Wenn du das Mikro direkt am Kopfhörer befestigen möchtest, gibt es eigentlich nur das Antlion Modmic (in mehreren Versionen) oder, neuerdings, eine ähnliche Lösung von Audio-Technica, das ATGM2.

Wenn du zufällig eine Tischlampe mit beweglichem Arm am Schreibtisch hast, könntest du diese aber auch als Mikrofonarm missbrauchen und zB ein Samson Go Mic anklipsen.


----------



## BOMBER2 (15. Dezember 2019)

svd schrieb:


> Wenn du das Mikro direkt am Kopfhörer befestigen möchtest, gibt es eigentlich nur das Antlion Modmic (in mehreren Versionen) oder, neuerdings, eine ähnliche Lösung von Audio-Technica, das ATGM2.
> 
> Wenn du zufällig eine Tischlampe mit beweglichem Arm am Schreibtisch hast, könntest du diese aber auch als Mikrofonarm missbrauchen und zB ein Samson Go Mic anklipsen.



Hm also die sind vom Preis her natürlich schon happig. Ich habe eine laute Mechanische Tastatur und meine Kollegen beschweren sich das sie im ts immer das Geklicke hören von den Schaltern deshalb wollte ich das mikro lieber weit weg am Headset festmachen. aber 50 bzw 70 euro zahl ich dafür ned. hast du(oder sonst jemand)  Erfahrung mit der soundqauli wenn man so ein billiges 10 euro teil an der Kleidung festmacht?  ist das noch erträglich oder sollte man das lassen?


----------



## svd (15. Dezember 2019)

Jo, günstig ist leider was anderes. Mechanische Tastatur und Mausklicken sind leider auch bei Headsets oft zu hören.
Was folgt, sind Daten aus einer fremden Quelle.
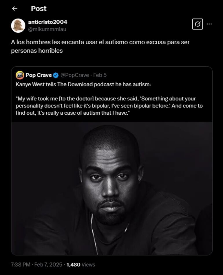Open the three-dot More options menu
The image size is (223, 275).
click(209, 24)
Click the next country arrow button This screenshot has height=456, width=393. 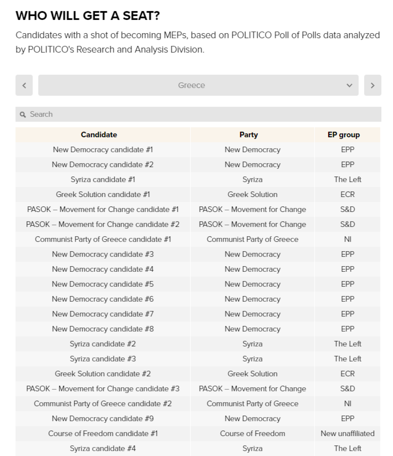[372, 85]
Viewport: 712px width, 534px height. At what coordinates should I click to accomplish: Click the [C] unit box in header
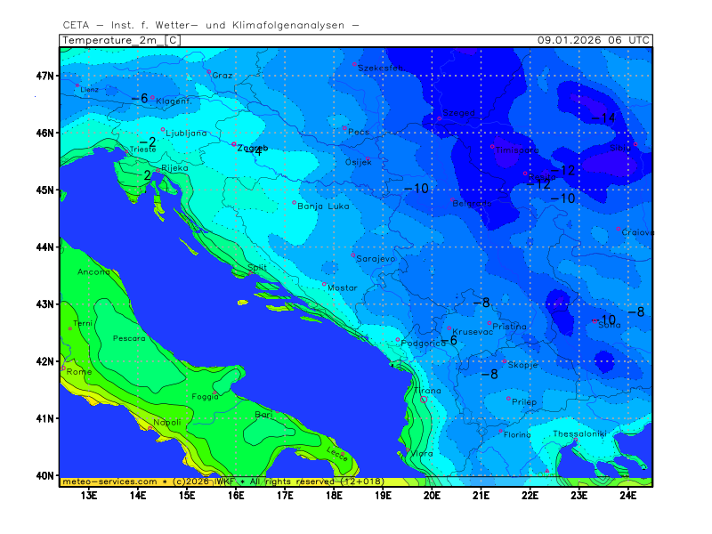coord(173,40)
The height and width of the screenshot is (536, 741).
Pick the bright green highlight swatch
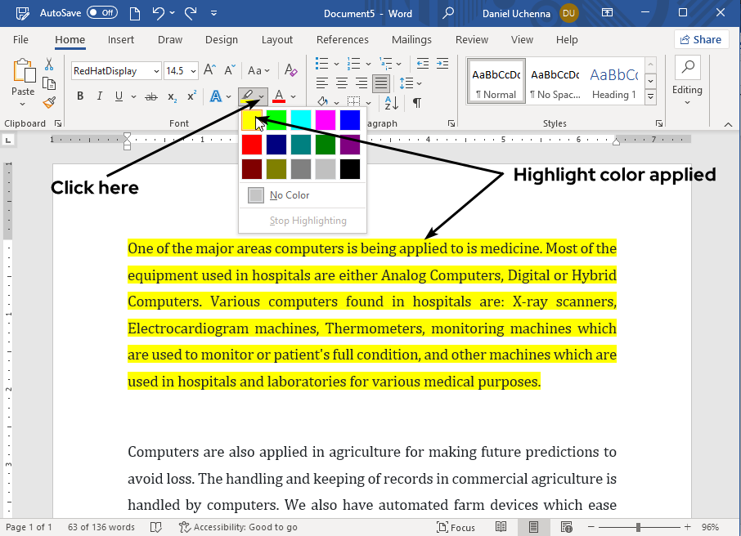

Also, für'n Zehner würde ich ein Ansteckmikro schon ausprobieren.


----------



## Zybba (15. Dezember 2019)

BOMBER2 schrieb:


> Hm also die sind vom Preis her natürlich schon happig.


Eine günstigere Alternative wäre das *V-Moda BoomPro*.
Meiner Erfahrung nach ist die Soundqualität dem des ModMics ähnlich. Sind beide gut.

Etwas nervig fand ich bei dem V-Moda die Fernbedienung. Ist recht schwer und klobig, hat aber wenigstens einen Clip.
Dafür braucht man nicht ein weiteres Kabel, wie bei dem Modmic.

Edit: Der Tipp ergibt mit dem Kopfhörer keinen Sinn.


----------



## svd (15. Dezember 2019)

Zybba schrieb:


> Eine günstigere Alternative wäre das *V-Moda BoomPro*.
> Meiner Erfahrung nach ist die Soundqualität dem des ModMics ähnlich. Sind beide gut.
> 
> Etwas nervig fand ich bei dem V-Moda die Fernbedienung. Ist recht schwer und klobig, hat aber wenigstens einen Clip.
> Dafür braucht man nicht ein weiteres Kabel, wie bei dem Modmic.



Das BoomPro finde ich auch gut, leider braucht es ja einen Kopfhörer mit abnehmbaren 3.5mm-Klinke-Kabel.


----------



## Zybba (15. Dezember 2019)

Ah, mein Fehler. Danke für den fixen Hinweis!

Ich war davon ausgegangen, dass das bei dem geht.
Hochwertigere Kopfhörer ohne abnehmbares Kabel habe ich bisher nicht gekauft.


----------